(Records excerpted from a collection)
=== Begin Enclosure ===

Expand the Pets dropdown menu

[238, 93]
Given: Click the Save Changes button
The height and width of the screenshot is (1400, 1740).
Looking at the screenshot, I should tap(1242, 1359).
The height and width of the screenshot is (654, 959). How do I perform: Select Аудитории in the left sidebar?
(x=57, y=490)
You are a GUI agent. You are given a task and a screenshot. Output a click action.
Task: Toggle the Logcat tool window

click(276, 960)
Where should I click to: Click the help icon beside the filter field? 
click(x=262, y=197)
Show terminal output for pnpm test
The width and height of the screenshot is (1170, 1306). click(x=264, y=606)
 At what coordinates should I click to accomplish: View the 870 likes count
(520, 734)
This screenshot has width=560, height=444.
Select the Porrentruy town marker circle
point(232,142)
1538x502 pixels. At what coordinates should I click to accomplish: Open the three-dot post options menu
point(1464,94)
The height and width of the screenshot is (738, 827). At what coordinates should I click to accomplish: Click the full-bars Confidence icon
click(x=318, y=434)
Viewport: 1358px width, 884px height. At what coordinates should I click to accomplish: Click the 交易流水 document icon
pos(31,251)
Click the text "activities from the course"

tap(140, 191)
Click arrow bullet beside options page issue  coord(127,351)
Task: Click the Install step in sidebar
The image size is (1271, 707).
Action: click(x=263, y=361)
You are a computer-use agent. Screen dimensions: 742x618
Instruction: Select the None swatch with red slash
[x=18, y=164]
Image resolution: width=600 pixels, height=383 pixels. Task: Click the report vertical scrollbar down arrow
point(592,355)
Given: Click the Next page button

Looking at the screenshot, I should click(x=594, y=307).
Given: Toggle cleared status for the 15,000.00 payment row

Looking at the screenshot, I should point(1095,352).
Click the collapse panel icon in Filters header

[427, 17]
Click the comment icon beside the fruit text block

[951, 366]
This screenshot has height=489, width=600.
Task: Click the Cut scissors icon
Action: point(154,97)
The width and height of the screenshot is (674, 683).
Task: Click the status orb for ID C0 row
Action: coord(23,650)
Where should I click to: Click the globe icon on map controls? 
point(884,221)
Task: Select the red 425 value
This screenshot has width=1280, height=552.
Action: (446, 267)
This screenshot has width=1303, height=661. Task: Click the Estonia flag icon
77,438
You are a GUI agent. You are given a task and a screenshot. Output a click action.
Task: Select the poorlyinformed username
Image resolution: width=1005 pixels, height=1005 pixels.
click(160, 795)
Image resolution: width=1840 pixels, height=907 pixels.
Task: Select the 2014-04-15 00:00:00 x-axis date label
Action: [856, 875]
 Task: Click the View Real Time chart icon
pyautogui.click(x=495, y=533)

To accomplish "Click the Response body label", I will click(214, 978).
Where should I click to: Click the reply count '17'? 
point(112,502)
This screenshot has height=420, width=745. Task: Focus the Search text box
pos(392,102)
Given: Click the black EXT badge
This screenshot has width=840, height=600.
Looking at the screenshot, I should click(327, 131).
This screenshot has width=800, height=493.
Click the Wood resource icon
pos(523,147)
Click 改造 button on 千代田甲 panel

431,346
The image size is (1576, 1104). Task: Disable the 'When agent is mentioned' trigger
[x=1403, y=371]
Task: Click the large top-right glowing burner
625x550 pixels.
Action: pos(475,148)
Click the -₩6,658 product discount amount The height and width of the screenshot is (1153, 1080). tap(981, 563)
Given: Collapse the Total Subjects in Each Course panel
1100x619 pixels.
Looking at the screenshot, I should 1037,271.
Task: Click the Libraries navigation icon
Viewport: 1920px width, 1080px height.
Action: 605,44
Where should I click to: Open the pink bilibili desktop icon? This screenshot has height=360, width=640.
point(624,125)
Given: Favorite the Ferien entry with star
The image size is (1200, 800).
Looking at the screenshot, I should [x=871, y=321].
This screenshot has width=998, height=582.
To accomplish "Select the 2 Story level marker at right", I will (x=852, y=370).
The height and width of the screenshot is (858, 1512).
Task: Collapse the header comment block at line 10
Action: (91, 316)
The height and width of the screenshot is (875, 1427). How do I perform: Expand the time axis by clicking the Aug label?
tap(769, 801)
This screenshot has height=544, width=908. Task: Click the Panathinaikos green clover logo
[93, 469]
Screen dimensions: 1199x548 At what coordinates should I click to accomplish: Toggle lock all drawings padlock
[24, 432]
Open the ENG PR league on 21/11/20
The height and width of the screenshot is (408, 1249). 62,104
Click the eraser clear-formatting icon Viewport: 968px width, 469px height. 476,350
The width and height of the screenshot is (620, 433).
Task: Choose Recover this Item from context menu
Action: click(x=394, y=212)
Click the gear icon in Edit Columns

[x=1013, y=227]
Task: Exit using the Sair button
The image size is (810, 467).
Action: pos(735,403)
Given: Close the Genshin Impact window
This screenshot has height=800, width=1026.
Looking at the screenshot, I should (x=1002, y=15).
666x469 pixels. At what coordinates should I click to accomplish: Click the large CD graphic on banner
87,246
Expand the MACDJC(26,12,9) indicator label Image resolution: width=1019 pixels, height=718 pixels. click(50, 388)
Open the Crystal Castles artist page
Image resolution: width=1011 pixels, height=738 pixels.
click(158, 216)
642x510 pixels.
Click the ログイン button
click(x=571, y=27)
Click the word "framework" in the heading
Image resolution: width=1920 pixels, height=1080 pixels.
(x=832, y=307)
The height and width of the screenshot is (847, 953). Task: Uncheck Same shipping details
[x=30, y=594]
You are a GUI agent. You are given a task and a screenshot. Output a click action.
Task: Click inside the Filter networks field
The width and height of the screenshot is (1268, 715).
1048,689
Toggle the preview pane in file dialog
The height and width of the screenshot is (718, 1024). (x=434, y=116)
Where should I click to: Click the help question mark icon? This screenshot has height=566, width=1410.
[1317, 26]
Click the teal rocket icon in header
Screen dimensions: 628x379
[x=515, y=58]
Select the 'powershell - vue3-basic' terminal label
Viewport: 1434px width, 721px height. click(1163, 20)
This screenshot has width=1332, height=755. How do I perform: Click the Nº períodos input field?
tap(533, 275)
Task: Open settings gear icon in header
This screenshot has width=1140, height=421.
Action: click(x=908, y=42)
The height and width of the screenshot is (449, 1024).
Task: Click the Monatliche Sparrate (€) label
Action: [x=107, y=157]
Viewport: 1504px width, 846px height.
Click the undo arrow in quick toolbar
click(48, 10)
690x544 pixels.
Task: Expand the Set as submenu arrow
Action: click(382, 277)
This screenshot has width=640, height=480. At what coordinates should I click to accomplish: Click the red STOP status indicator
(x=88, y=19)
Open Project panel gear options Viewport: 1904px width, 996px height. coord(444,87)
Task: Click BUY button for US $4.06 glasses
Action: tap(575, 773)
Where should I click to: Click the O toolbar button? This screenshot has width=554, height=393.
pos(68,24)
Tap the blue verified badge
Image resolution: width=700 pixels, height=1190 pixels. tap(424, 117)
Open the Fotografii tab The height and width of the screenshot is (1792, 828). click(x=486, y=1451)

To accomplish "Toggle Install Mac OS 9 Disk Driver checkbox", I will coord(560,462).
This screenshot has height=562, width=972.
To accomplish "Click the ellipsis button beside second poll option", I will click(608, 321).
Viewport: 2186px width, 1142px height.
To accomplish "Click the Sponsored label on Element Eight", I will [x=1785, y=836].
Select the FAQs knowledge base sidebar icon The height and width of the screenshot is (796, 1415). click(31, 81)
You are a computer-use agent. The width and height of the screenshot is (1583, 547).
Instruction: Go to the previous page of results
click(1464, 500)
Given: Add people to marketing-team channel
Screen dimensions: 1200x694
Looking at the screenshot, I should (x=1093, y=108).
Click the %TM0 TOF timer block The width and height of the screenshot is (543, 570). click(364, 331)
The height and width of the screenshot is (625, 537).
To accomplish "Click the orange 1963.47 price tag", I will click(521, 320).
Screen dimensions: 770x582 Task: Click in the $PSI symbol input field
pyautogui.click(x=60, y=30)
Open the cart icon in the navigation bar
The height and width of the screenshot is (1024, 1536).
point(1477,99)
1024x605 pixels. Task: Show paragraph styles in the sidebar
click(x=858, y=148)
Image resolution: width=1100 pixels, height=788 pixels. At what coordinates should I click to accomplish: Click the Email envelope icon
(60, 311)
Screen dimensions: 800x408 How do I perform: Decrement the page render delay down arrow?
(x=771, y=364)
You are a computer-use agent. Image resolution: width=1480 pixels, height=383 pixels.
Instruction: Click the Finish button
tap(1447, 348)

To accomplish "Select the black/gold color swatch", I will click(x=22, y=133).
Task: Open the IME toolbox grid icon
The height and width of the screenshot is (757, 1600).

=== End Enclosure ===

## Work to be completed
Wherever the line holding "Click the eraser" falls in the entries above, copy exactly from it through the line holding "Task: Exit using the Sair button", inclusive, and add nothing.

## Written solution
Click the eraser clear-formatting icon Viewport: 968px width, 469px height. 476,350
The width and height of the screenshot is (620, 433).
Task: Choose Recover this Item from context menu
Action: click(x=394, y=212)
Click the gear icon in Edit Columns

[x=1013, y=227]
Task: Exit using the Sair button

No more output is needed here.